Package MKomics

Introduction

Package MKomics includes a collection of functions that I found and find useful for the analysis of omics data. It includes:

The package requires Bioconductor package limma, which can be installed via

## Install package BiocManager
install.packages("BiocManager")
## Use BiocManager to install limma
BiocManager::install("limma")

We first load the package.

library(MKomics)

Moderated Tests Based on Package limma

The functions to compute the moderated t-test and one-way ANOVA were motivated by the fact that my students had problems to understand and correctly adapt the code of the limma package [@limma].

Moderated t-Test

We generate some artificial data and compute moderated t-tests.

## One-sample test
X <- matrix(rnorm(10*20, mean = 1), nrow = 10, ncol = 20)
mod.t.test(X)

## Two-sample test
set.seed(123)
X <- rbind(matrix(rnorm(5*20), nrow = 5, ncol = 20),
           matrix(rnorm(5*20, mean = 1), nrow = 5, ncol = 20))
g2 <- factor(c(rep("group 1", 10), rep("group 2", 10)))
mod.t.test(X, group = g2)

## Paired two-sample test
subjID <- factor(rep(1:10, 2))
mod.t.test(X, group = g2, paired = TRUE, subject = subjID)

Moderated 1-Way ANOVA

We generate some artifical data and compute moderated one-way ANOVAs.

set.seed(123)
X <- rbind(matrix(rnorm(5*20), nrow = 5, ncol = 20),
           matrix(rnorm(5*20, mean = 1), nrow = 5, ncol = 20))
gr <- factor(c(rep("A1", 5), rep("B2", 5), rep("C3", 5), rep("D4", 5)))
mod.oneway.test(X, gr)

We can also perform a moderated one-way ANOVA with repeated measures.

X <- rbind(matrix(rnorm(6*18), nrow = 6, ncol = 18),
           matrix(rnorm(6*18, mean = 1), nrow = 6, ncol = 18))
gr <- factor(c(rep("T1", 6), rep("T2", 6), rep("T3", 6)))
subjectID <- factor(c(rep(1:6, 3)))
mod.oneway.test(X, gr, repeated = TRUE, subject = subjectID)

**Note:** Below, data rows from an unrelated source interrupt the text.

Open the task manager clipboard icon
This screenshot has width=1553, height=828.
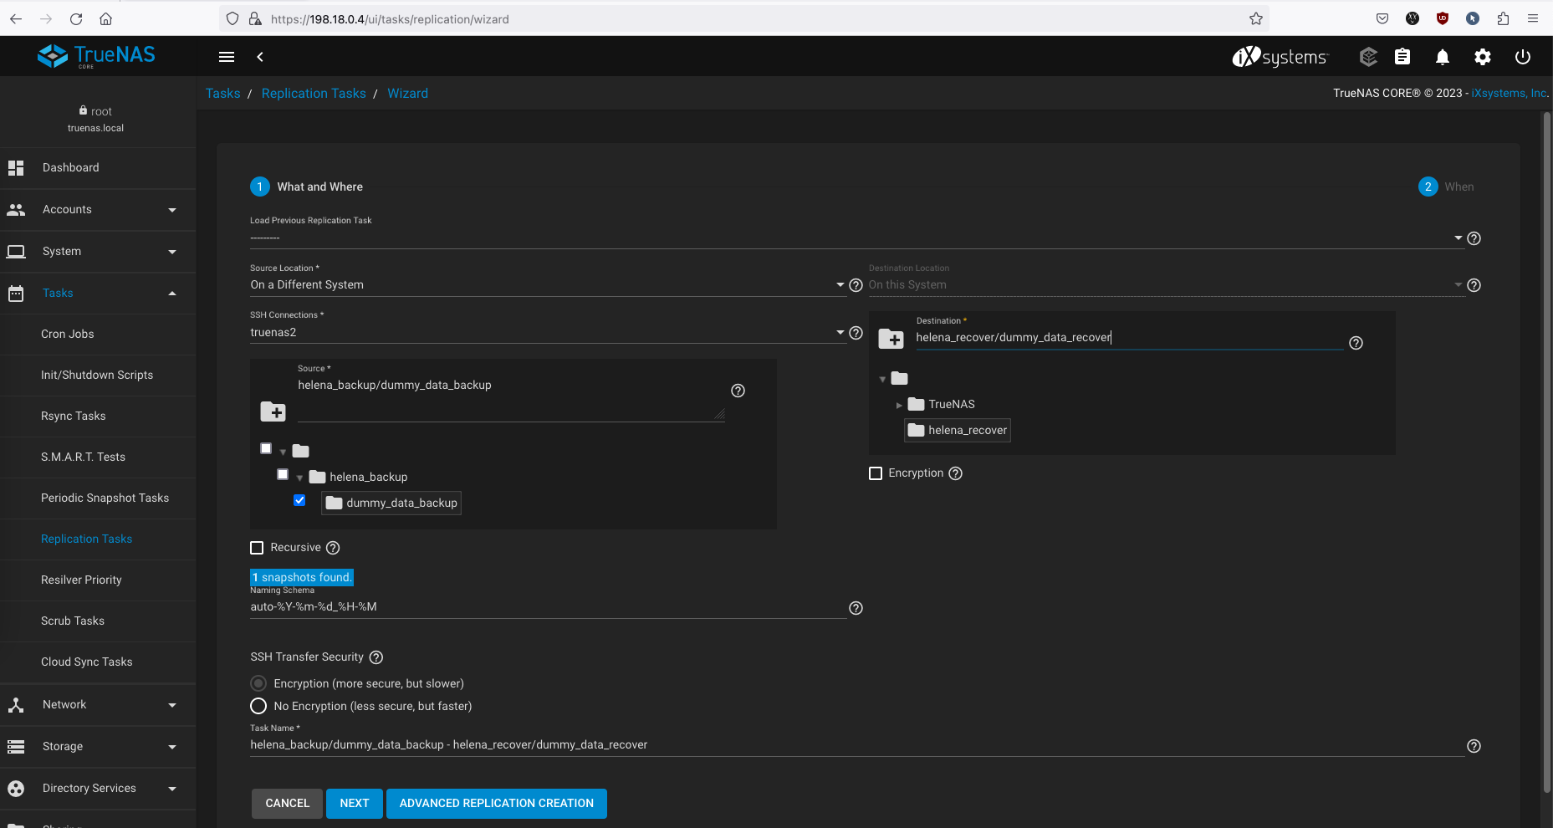(1402, 57)
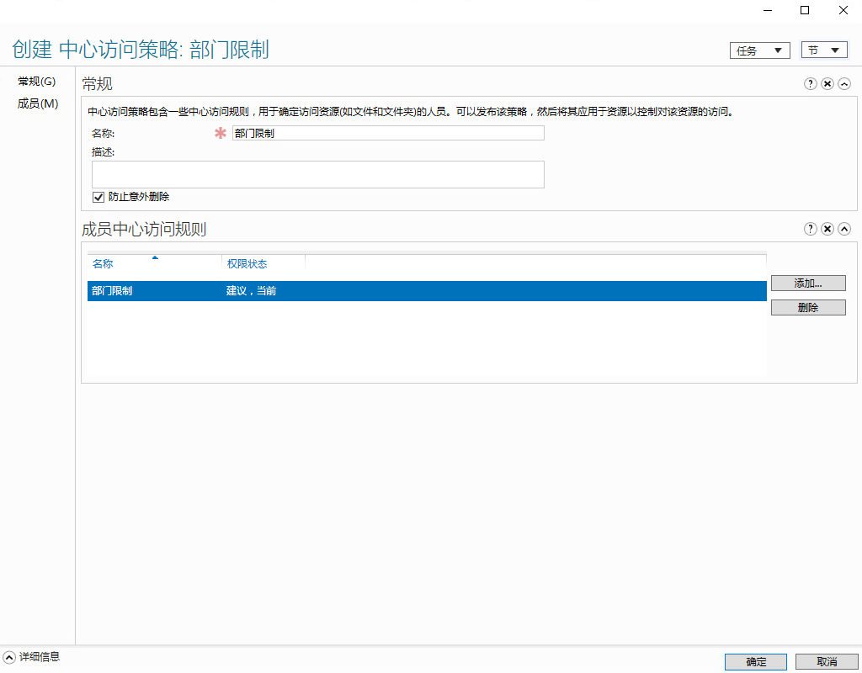Click the Help icon on 成员中心访问规则 section
Image resolution: width=862 pixels, height=673 pixels.
coord(810,228)
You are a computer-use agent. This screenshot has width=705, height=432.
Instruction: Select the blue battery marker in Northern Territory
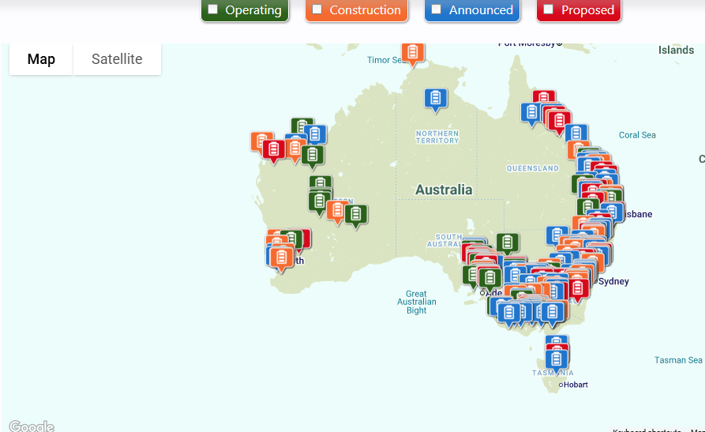(x=435, y=99)
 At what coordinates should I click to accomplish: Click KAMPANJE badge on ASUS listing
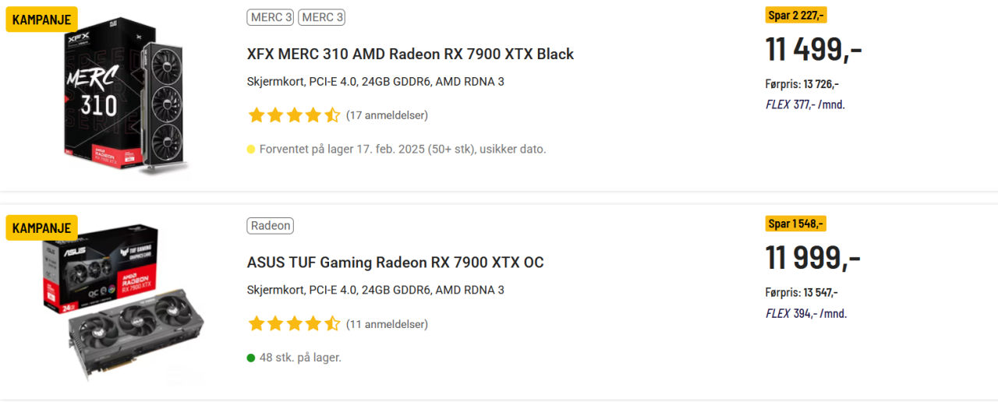coord(41,228)
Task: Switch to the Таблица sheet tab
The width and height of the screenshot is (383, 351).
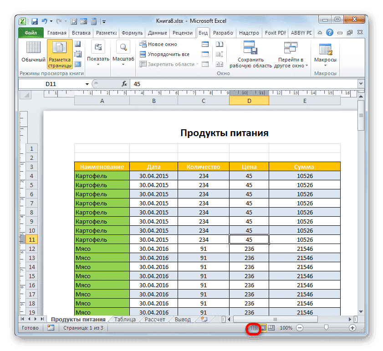Action: pyautogui.click(x=125, y=319)
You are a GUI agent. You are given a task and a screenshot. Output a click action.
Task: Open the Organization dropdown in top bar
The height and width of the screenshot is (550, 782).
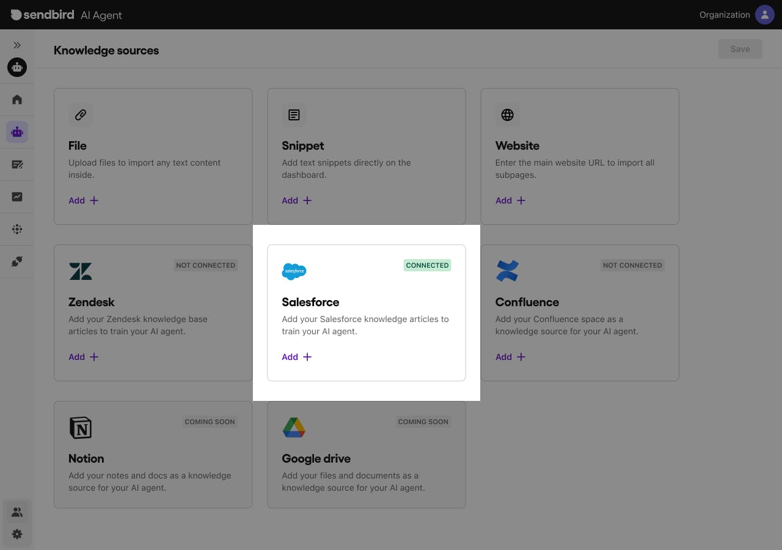(x=724, y=14)
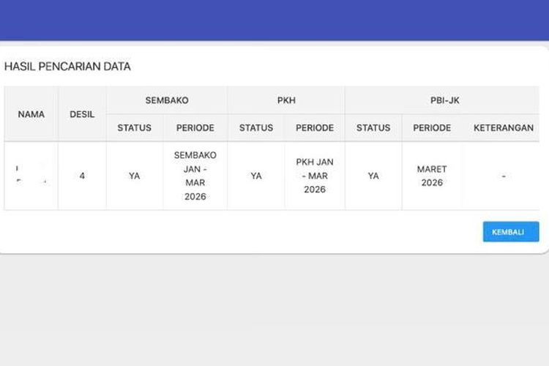Select the STATUS subheader under PKH
The width and height of the screenshot is (549, 366).
(255, 127)

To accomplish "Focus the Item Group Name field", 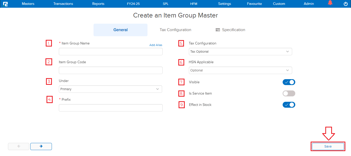I will pyautogui.click(x=110, y=52).
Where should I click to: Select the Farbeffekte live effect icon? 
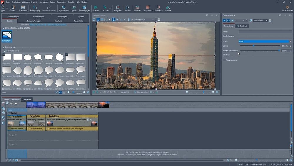click(7, 35)
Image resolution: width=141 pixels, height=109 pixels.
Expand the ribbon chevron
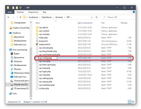(x=130, y=12)
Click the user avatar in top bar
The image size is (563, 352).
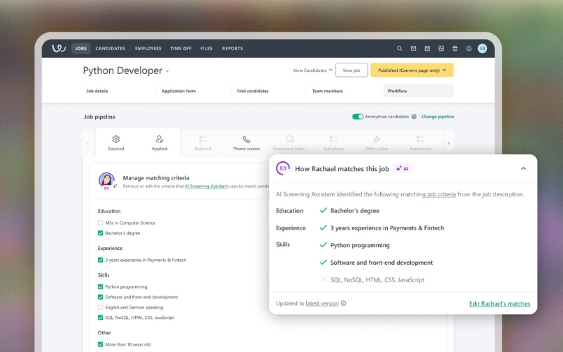(x=482, y=49)
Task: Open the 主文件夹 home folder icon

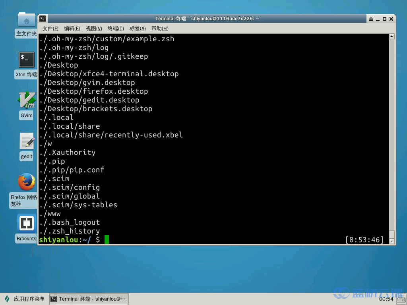Action: click(x=26, y=20)
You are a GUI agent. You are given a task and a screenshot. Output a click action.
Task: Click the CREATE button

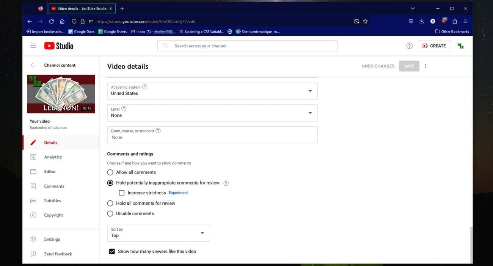pos(434,46)
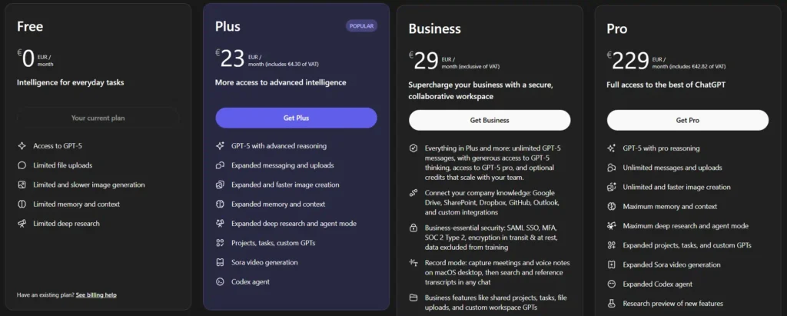Click the Get Plus button

pos(296,118)
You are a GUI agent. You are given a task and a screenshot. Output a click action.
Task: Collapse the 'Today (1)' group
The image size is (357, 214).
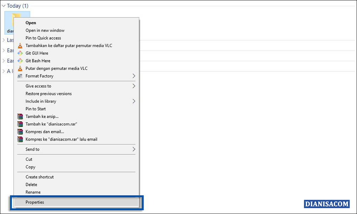pyautogui.click(x=4, y=6)
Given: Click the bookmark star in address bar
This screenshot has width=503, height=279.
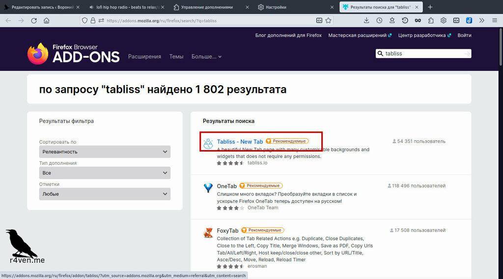Looking at the screenshot, I should (x=328, y=21).
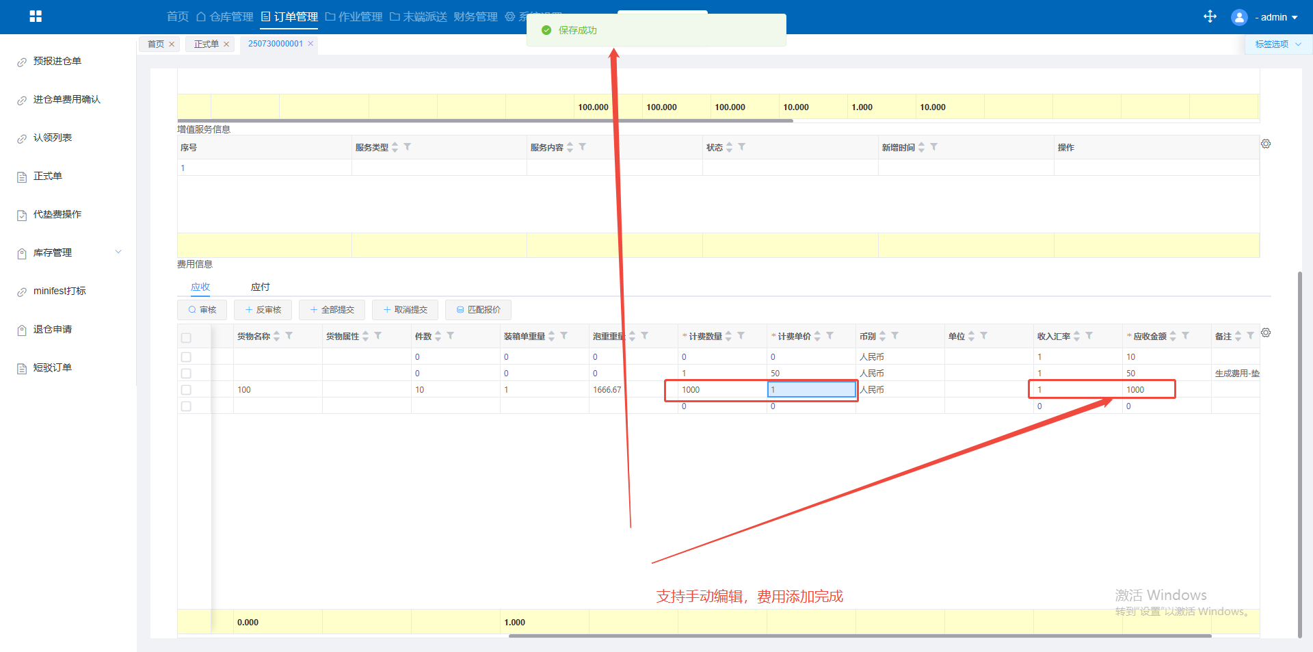Click the filter icon on 服务类型 column
The height and width of the screenshot is (652, 1313).
click(408, 147)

Pairwise moderated t-tests

As a optional post-hoc analysis after mod.oneway.test one can use pairwise moderated t-tests (only unpaired). One should carefully think about the adjustment of p values in this context.

pairwise.mod.t.test(X, gr)

Pairwise Comparisons

Often we are in a situation that we want to compare more than two groups pairwise.

FC and logFC

In the analysis of omics data, the FC or logFC are important measures of effect size and are often used in combination with (adjusted) p values [@Shi2006].

x <- rnorm(100) ## assumed as log-data
g <- factor(sample(1:4, 100, replace = TRUE))
levels(g) <- c("a", "b", "c", "d")
## modified FC
pairwise.fc(x, g)
## "true" FC
pairwise.fc(x, g, mod.fc = FALSE)
## without any transformation
pairwise.logfc(x, g)

The function returns a modified FC. That is, if the FC is smaller than 1 it is transformed to -1/FC. One can also use other functions than the mean for the aggregation of the data.

pairwise.logfc(x, g, ave = median)

Aggregating Technical Replicates

In case of omics experiments it is often the case that technical replicates are measured and hence it is part of the preprocessing of the raw data to aggregate these technical replicates. This is the purpose of function repMeans.

M <- matrix(rnorm(100), ncol = 5)
FL <- matrix(rpois(100, lambda = 10), ncol = 5) # only for this example
repMeans(x = M, flags = FL, use.flags = "max", ndups = 5, spacing = 4)

1- and 2-Way ANOVA

Functions oneWayAnova and twoWayAnova return a function that can be used to perform a 1- or 2-way ANOVA, respectively.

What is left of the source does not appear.